A Palestinian farmer cultivating his land in the city of Khan Yunis in the Gaza Strip unearthed the head of an ancient sculpture which Palestinian archaeology authorities identified as Canaanite dating back to about 2500 BCE.

The head of the stone sculpture, which measures 22 cm tall, is carved from limestone, but the body is missing, according to WAFA, the Palestinian National Authority news agency. The head is topped with a snake crown, a symbol of strength and invincibility used by the Canaanite gods, the agency noted.

The news agency said the sculpture represents the Canaanite goddess Anah, the goddess of love, beauty as well as of war according to Canaanite mythology.

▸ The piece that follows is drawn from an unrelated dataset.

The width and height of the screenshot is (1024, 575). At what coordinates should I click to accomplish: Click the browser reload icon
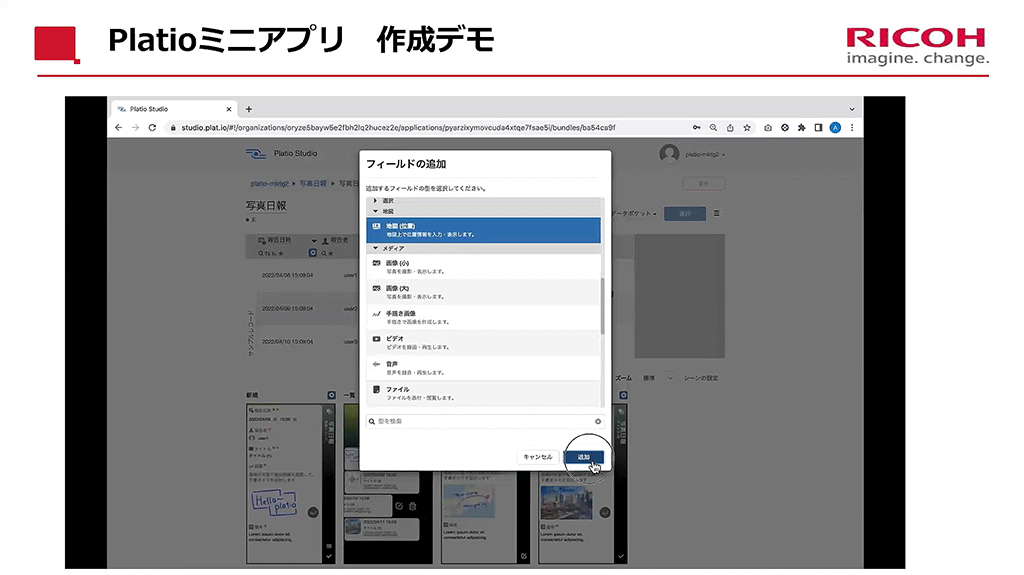click(152, 128)
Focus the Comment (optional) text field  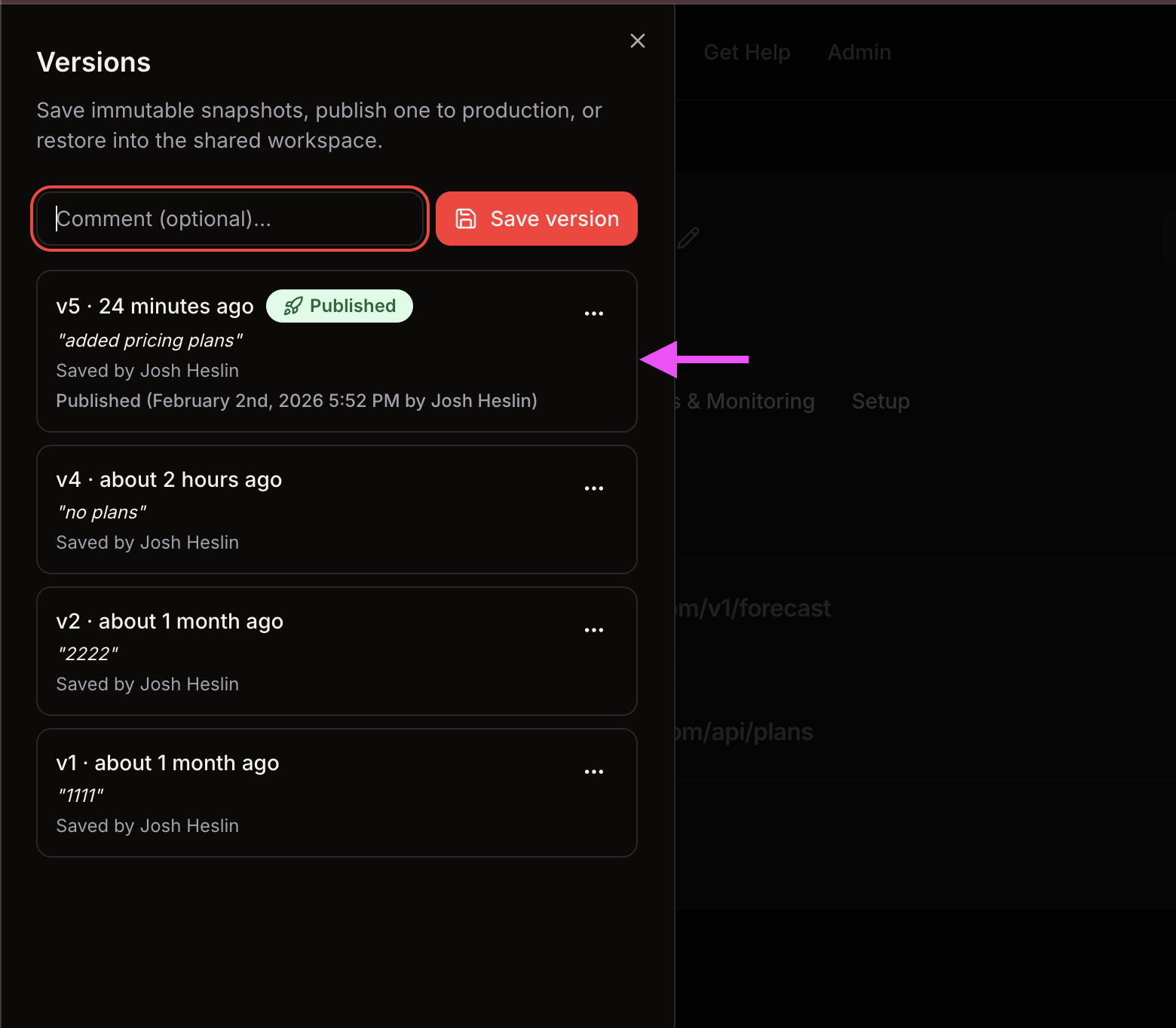pyautogui.click(x=230, y=219)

The goddess is also known by the names of Anat, Anatu, Antit and Anath among others, and was a major Semitic goddess worshiped in various incarnations  also in Egypt, Ugarit in what is today the northern coast of Syria, Cyprus, Mesopotamia and a papyri account from Elephantine, Egypt, today modern-day Aswan mentions a goddess called Anat-Yahu who was worshiped in the temple dedicated to Yahweh built by Jewish refugees of the Babylonian conquest of Judah. There she was even described as the wife or consort of Yahweh.  She is also thought to be the precursor of the Greek goddess Athena, as divine warrior maidens.

Bar-Ilan University professor of archaeology Aren Meir noted that the statue face was unlike any other he had seen, making it difficult to verify its origins or age despite the statement quoted in the press from the Hamas Ministry of Tourism and Antiquities identifying it as Canaanite, he said.

 Men work in a newly discovered Roman cemetery in Gaza, in this handout photo obtained by Reuters, February 17, 2022. (credit: REUTERS) Men work in a newly discovered Roman cemetery in Gaza, in this handout photo obtained by Reuters, February 17, 2022. (credit: REUTERS)

“I don’t recognize the statue as anything I have seen before. I don’t recognize it so I don’t know what it is. It is hard to say from what period it is,” he said.

Regardless, he said, noting the tendency of both Israeli and Palestinian archeologists to make political capital out of archaeological finds, trying to connect the statue in any way to current modern-day politics is “irrelevant.”

“One statue here or there doesn’t change anything... If it is real it is a very interesting find, but that is about it,” he said. “It could be something completely new or could have been brought from somewhere else.”